GIVEN REQUEST:
Could you turn the entries from the line containing "800x600 pixels. At" through the line containing "Action: click(x=277, y=310)", both included, into a JSON list of strings with one string per line and blank lines left out?

RECORDS FOR THIS EXERCISE:
——————————
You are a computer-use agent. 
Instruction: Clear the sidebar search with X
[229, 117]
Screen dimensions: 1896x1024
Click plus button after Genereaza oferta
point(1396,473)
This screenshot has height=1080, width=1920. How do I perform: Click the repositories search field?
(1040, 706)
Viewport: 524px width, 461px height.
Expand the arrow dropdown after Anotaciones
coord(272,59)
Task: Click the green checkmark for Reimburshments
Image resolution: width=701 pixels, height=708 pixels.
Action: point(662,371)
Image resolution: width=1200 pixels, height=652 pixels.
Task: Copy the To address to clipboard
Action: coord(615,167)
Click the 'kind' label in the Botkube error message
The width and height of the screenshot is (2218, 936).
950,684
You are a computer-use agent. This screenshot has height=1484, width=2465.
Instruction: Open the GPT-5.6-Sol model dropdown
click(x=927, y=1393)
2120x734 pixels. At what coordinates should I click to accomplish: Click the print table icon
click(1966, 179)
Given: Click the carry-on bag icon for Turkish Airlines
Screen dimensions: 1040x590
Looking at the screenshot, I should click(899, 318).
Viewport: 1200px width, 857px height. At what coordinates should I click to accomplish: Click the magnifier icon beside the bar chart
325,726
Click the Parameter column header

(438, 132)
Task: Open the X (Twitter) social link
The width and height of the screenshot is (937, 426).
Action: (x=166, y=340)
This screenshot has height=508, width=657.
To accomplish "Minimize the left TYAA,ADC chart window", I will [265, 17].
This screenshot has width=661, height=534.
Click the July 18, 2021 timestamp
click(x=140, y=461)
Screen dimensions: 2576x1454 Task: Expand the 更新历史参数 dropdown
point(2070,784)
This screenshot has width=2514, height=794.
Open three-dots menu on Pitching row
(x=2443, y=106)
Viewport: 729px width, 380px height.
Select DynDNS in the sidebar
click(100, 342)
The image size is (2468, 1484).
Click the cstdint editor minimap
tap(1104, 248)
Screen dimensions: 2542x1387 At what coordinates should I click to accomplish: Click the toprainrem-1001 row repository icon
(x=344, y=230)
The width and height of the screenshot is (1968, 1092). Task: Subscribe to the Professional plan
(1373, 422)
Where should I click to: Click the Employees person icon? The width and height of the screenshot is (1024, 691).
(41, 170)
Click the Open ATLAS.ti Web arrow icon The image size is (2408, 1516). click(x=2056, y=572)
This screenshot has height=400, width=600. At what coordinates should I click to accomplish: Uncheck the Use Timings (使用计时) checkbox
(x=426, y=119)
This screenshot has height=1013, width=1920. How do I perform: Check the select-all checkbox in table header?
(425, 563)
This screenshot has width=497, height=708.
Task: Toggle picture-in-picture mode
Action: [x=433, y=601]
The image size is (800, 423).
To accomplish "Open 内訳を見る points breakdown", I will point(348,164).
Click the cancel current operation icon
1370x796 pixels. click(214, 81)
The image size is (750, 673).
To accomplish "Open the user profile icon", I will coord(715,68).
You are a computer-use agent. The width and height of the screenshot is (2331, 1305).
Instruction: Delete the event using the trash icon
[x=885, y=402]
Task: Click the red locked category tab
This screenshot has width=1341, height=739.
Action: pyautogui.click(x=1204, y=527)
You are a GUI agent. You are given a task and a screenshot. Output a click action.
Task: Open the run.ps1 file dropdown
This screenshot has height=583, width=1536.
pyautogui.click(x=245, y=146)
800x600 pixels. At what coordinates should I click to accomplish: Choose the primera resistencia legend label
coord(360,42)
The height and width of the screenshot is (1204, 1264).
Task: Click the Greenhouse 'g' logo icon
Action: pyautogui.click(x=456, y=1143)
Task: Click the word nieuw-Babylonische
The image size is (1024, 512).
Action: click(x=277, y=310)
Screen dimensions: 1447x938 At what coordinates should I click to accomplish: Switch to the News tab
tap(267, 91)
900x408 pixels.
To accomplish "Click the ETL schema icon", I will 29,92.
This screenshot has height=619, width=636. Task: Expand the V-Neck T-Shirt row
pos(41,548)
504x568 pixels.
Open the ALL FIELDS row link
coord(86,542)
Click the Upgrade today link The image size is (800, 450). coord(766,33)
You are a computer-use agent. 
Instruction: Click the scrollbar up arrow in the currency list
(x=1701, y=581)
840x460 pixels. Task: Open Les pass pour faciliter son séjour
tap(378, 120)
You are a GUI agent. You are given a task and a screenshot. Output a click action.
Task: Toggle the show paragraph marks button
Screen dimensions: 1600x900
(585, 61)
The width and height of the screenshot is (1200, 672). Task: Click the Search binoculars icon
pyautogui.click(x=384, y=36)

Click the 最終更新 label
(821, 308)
——————————
EXERCISE RESPONSE:
[
  "800x600 pixels. At what coordinates should I click to accomplish: Choose the primera resistencia legend label",
  "coord(360,42)",
  "The height and width of the screenshot is (1204, 1264).",
  "Task: Click the Greenhouse 'g' logo icon",
  "Action: pyautogui.click(x=456, y=1143)",
  "Task: Click the word nieuw-Babylonische",
  "The image size is (1024, 512).",
  "Action: click(x=277, y=310)"
]